Osmanlı İmparatorluğu hakimiyetindeki birinci yıllarında atıl durumda olup ahır olarak kullanılan sarayda sonraki yüzyıllarda çini üretimi başladı. Lakin daima bir biçimde kullanılmaması sonucu tekrar atıl hale gelen saray geçtiğimiz yüzyılda tamirat gördükten sonra günümüzde de mükemmel bir müze olarak karşımıza çıkıyor.
Kaşıkçı Elması efsanesi
Tekfur Sarayı’nı içinde bulunduran Blaherna Sarayı Kompleksi geniş bir alanı kapsamaktaydı. Günümüzde Topkapı Sarayı’nda sergilenen 86 karatlık Kaşıkçı Elması da sarayın çöplüğü olan Eğrikapı çöplüğünde bulunduğu sav edilir.
Porfirogenitus
Sarayın eski isimlerinden biri olan Porfirogenitus sözünün tam karşılığı ‘mor odaya doğan’ demek.
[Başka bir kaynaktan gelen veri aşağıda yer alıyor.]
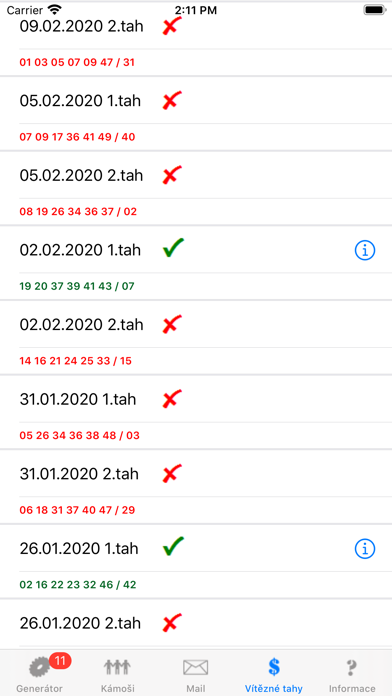Select the Vítězné tahy dollar icon

pyautogui.click(x=274, y=667)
Doğal yollarla elde edilmesi en sıkıntı renklerden olan mor rengini kıyafetlerinde ve yakın etraflarında lakin imparatorlar ve aileleri bulundurabiliyordu. Münasebetiyle mor odaya doğanlar fakat babası imparatorluk görevindeyken dünyaya gelen prenslerdi. Ne kadar hoş bir manası var değil mi? Yalnızca Kariye Müzesi ve Tekfur Sarayı’yla kalmayıp bölgeyi daha ayrıntılı gezmek isteyenleri daha evvel yeniden Hürriyet Seyahat için kaleme aldığım Sulukule, Ayvansaray ve Karagümrük yazıma davet ediyorum.
Müze ziyareti
Tekfur Sarayı’nın haftanın her günü sabah 09.00 ile akşam 18.00 ortasında fiyatsız olarak gezebilirsiniz. Şayet Kariye Müzesi’ni de gezmek istiyorsanız orada MüzeKart ile giriş yapabilirsiniz. Belirtmeliyim ki Tekfur Sarayı inanılmaz pak ve tertipli, bilhassa yurt dışından gelen konuklarınızı göze çok hoş hitap eden bu yeni müzemize götürebilirsiniz.